- _RECORDS SHOWN_
+-------+

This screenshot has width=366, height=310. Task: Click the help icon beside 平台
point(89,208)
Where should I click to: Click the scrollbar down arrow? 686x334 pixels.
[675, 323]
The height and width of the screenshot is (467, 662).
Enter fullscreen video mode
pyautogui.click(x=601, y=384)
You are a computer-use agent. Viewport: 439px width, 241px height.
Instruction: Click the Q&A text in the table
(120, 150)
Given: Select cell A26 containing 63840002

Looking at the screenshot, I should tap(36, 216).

+-------+

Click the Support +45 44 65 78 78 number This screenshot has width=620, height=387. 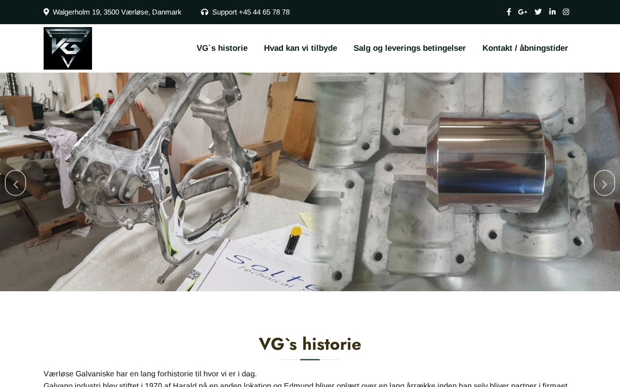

+-------+

- _WHAT IS EXPECTED_
Rewrite everything from the line containing "This screenshot has width=366, height=310." down to the line containing "Looking at the", replacing "help icon" with "info icon" and leaving everything else unchanged.

- _FULL ANSWER_
This screenshot has width=366, height=310. Task: Click the info icon beside 平台
point(89,208)
Where should I click to: Click the scrollbar down arrow? 686x334 pixels.
[675, 323]
The height and width of the screenshot is (467, 662).
Enter fullscreen video mode
pyautogui.click(x=601, y=384)
You are a computer-use agent. Viewport: 439px width, 241px height.
Instruction: Click the Q&A text in the table
(120, 150)
Given: Select cell A26 containing 63840002

Looking at the screenshot, I should tap(36, 216).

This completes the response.